Le programme de cartographie quantitative du devenir comporte deux volets. L’un est un programme informatique appelé Phylotime, qui lit les mutations cellulaires sous forme de codes-barres pour déduire l’échelle de temps associée aux divisions cellulaires. Le nom Phylotime signifie Phylogeny Reconstruction Using Likelihood of Time. En biologie, la phylogénie décrit et décrit les lignes de développement évolutif. La deuxième partie développée par l’équipe de Johns Hopkins est un algorithme informatique appelé ICE-FASE, qui crée un modèle de la hiérarchie et des lignées de cellules au sein d’un organisme basé sur les échelles de temps des divisions cellulaires.
Pour tester le modèle informatique, l’équipe de Johns Hopkins a induit des mutations dans des cellules pluripotentes induites humaines (iPSC) à certains endroits du génome et à des moments aléatoires. Ces CSPi donnent naissance à presque toutes les cellules du corps humain. Ils ont cultivé les cellules et les ont laissées se diviser, en suivant la mutation d’origine et celles qui se sont produites spontanément dans les cellules filles suivantes.
À la fin de l’expérience, les chercheurs ont effectué un séquençage génomique sur le groupe final de cellules filles et ont saisi toutes les mutations qu’ils ont trouvées dans le modèle informatique.
Le résultat était une sorte d’arbre généalogique s’étendant de l’iPSC humain d’origine.
Les chercheurs peuvent construire une ascendance de cellules matures en comparant les combinaisons de mutations et en dessinant une image beaucoup plus précise de la façon dont l’organisme s’est développé. Ils ont testé le modèle avec des simulations informatiques de cellules de souris et d’iPSC humaines.

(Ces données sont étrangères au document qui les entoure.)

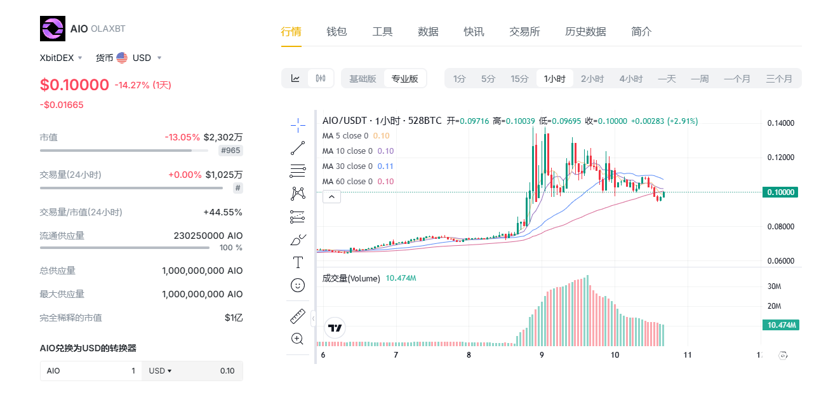
Task: Click the zoom in magnifier tool
Action: point(297,339)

Kalhor dit que le nouvel outil peut aider les scientifiques à comparer les états normaux et pathologiques dans les organismes, y compris les humains. « Cet outil peut être utile pour montrer comment et quand les cellules s’écartent de la voie normale, ce qui peut aider au développement d’outils de prévention des maladies ou de thérapies curatives », ajoute Kalhor.
Les «cartes du destin» cellulaires développées par l’outil de cartographie quantitative du destin fournissent un historique des événements de détermination du destin cellulaire qui se sont produits au cours du développement d’un organisme, mais contrairement aux seules études de séquençage génomique, le nouvel outil montre quand l’engagement du destin s’est produit et la relation d’un grand nombre de différents types de cellules dans la population, explique Weixiang Fang, Ph.D., stagiaire postdoctoral au département de génie biomédical de Johns Hopkins et premier auteur de l’étude.
Alors que le modèle informatique peut construire comment et quand les cellules se développent dans un organisme, il ne peut pas déterminer si les mutations spontanées se produisent en raison de facteurs externes, internes ou aléatoires.
Fang et Kalhor ont rendu Phylotime gratuit pour d’autres scientifiques, et il est disponible en ligne.
La recherche a été soutenue par la Fondation Simons, les National Institutes of Health et la Fondation David et Lucile Packard.
Parmi les autres scientifiques qui ont contribué à la recherche figurent Hongkai Ji, Ph.D., professeur de biostatistique à la Johns Hopkins Bloomberg School of Public Health, qui a co-supervisé l’étude, ainsi que Claire Bell, Abel Sapirstein, Soichiro Asami, Kathleen Leeper et Donald Zack de Johns Hopkins.